Doğrudur, Barzani Amerika’nın da desteği ile Kerkük’ün yapısını değiştirdi. Kürtler başta olmak üzere, çeşitli grupları bu topraklara yerleştirdi. Kerkük’teki Türkmenler şu anda azınlık konumuna düşürüldü. Bütün bunlar yapılırken, ne acıdır ki, Türkiye ağırlığını koyamadı, Barzani’nin önüne geçemedi.
Bizi yıllardır PKK belası ile uğraştırdılar. Barzani de PKK’ya destek vererek bizi gerektiği gibi oyalamayı başardı.

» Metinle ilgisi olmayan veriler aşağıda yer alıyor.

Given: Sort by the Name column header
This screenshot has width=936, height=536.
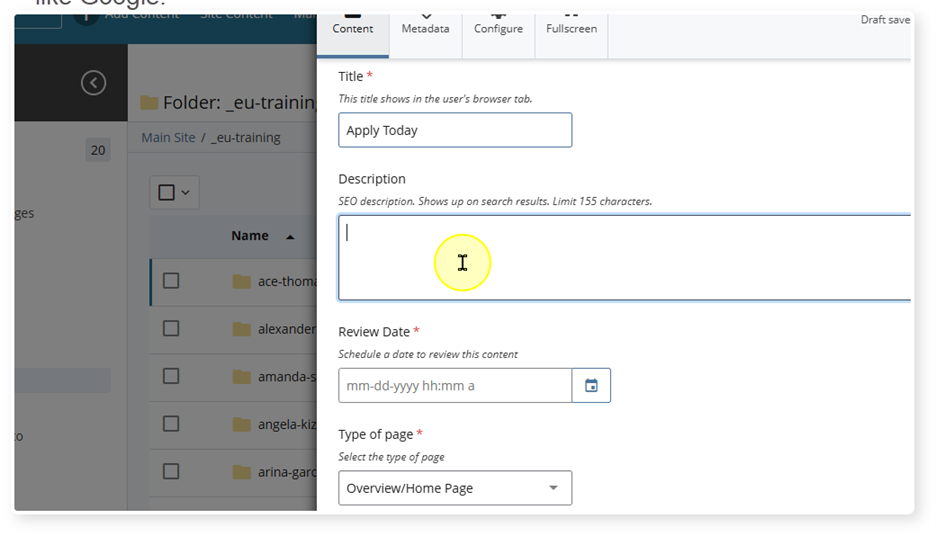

Peki, biz ne yaptık? Bu hain Barzani’yi kırmızı halılar üzerinde karşıladık. Devlet töreni ile ağırladık, şımarttık. Kerkük’ü Irak’ın işgalinden bu yana Kürdistan’ın bir parçası olarak gören ve Kerkük’ü tamamen kontrolleri altına alan Barzani, zaman zaman Türkiye’ye de meydan okumuştur.
Başta Kerkük petrolleri olmak üzere, bölgede petrol yataklarını korumakla görevlendirilen Barzani ve peşmergeleri şu anda doğrudan petrol ihraç edemiyor. Ancak, üretilen petrollerden bir miktar komisyon alıyorlar. Bir yerde bölgede Amerika’nın çıkarlarının jandarmalığını Barzani ve peşmergeleri sağlıyor.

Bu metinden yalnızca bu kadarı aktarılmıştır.